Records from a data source
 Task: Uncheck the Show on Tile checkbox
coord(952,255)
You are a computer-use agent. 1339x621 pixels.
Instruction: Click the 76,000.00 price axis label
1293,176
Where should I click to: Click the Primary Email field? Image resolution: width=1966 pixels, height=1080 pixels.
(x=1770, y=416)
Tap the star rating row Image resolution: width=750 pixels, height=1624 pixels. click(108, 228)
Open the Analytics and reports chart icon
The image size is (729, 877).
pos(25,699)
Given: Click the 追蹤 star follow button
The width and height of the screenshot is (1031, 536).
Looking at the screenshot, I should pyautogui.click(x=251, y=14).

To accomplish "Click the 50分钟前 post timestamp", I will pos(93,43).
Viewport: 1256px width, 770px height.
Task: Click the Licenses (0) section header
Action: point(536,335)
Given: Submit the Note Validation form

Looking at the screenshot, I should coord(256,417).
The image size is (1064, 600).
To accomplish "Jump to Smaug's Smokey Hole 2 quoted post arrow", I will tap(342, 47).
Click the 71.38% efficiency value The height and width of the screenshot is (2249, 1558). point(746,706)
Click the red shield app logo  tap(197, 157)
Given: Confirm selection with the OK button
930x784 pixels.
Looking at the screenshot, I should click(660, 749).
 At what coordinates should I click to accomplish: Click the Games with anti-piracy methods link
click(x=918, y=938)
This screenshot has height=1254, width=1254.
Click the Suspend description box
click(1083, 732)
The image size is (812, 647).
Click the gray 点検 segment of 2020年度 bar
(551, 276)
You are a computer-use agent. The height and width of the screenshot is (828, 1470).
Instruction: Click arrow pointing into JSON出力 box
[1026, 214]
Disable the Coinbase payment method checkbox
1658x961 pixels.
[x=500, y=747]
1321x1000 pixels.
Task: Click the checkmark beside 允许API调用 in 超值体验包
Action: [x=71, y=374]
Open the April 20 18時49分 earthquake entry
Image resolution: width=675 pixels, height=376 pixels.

-- STATED TASK --
Reproduce every row above word for word, keeping each line as it appears.

-- RESULT --
 Task: Uncheck the Show on Tile checkbox
coord(952,255)
You are a computer-use agent. 1339x621 pixels.
Instruction: Click the 76,000.00 price axis label
1293,176
Where should I click to: Click the Primary Email field? Image resolution: width=1966 pixels, height=1080 pixels.
(x=1770, y=416)
Tap the star rating row Image resolution: width=750 pixels, height=1624 pixels. click(108, 228)
Open the Analytics and reports chart icon
The image size is (729, 877).
pos(25,699)
Given: Click the 追蹤 star follow button
The width and height of the screenshot is (1031, 536).
Looking at the screenshot, I should pyautogui.click(x=251, y=14).

To accomplish "Click the 50分钟前 post timestamp", I will pos(93,43).
Viewport: 1256px width, 770px height.
Task: Click the Licenses (0) section header
Action: point(536,335)
Given: Submit the Note Validation form

Looking at the screenshot, I should coord(256,417).
The image size is (1064, 600).
To accomplish "Jump to Smaug's Smokey Hole 2 quoted post arrow", I will tap(342, 47).
Click the 71.38% efficiency value The height and width of the screenshot is (2249, 1558). point(746,706)
Click the red shield app logo  tap(197, 157)
Given: Confirm selection with the OK button
930x784 pixels.
Looking at the screenshot, I should click(660, 749).
 At what coordinates should I click to accomplish: Click the Games with anti-piracy methods link
click(x=918, y=938)
This screenshot has height=1254, width=1254.
Click the Suspend description box
click(1083, 732)
The image size is (812, 647).
Click the gray 点検 segment of 2020年度 bar
(551, 276)
You are a computer-use agent. The height and width of the screenshot is (828, 1470).
Instruction: Click arrow pointing into JSON出力 box
[1026, 214]
Disable the Coinbase payment method checkbox
1658x961 pixels.
[x=500, y=747]
1321x1000 pixels.
Task: Click the checkmark beside 允许API调用 in 超值体验包
Action: [x=71, y=374]
Open the April 20 18時49分 earthquake entry
Image resolution: width=675 pixels, height=376 pixels.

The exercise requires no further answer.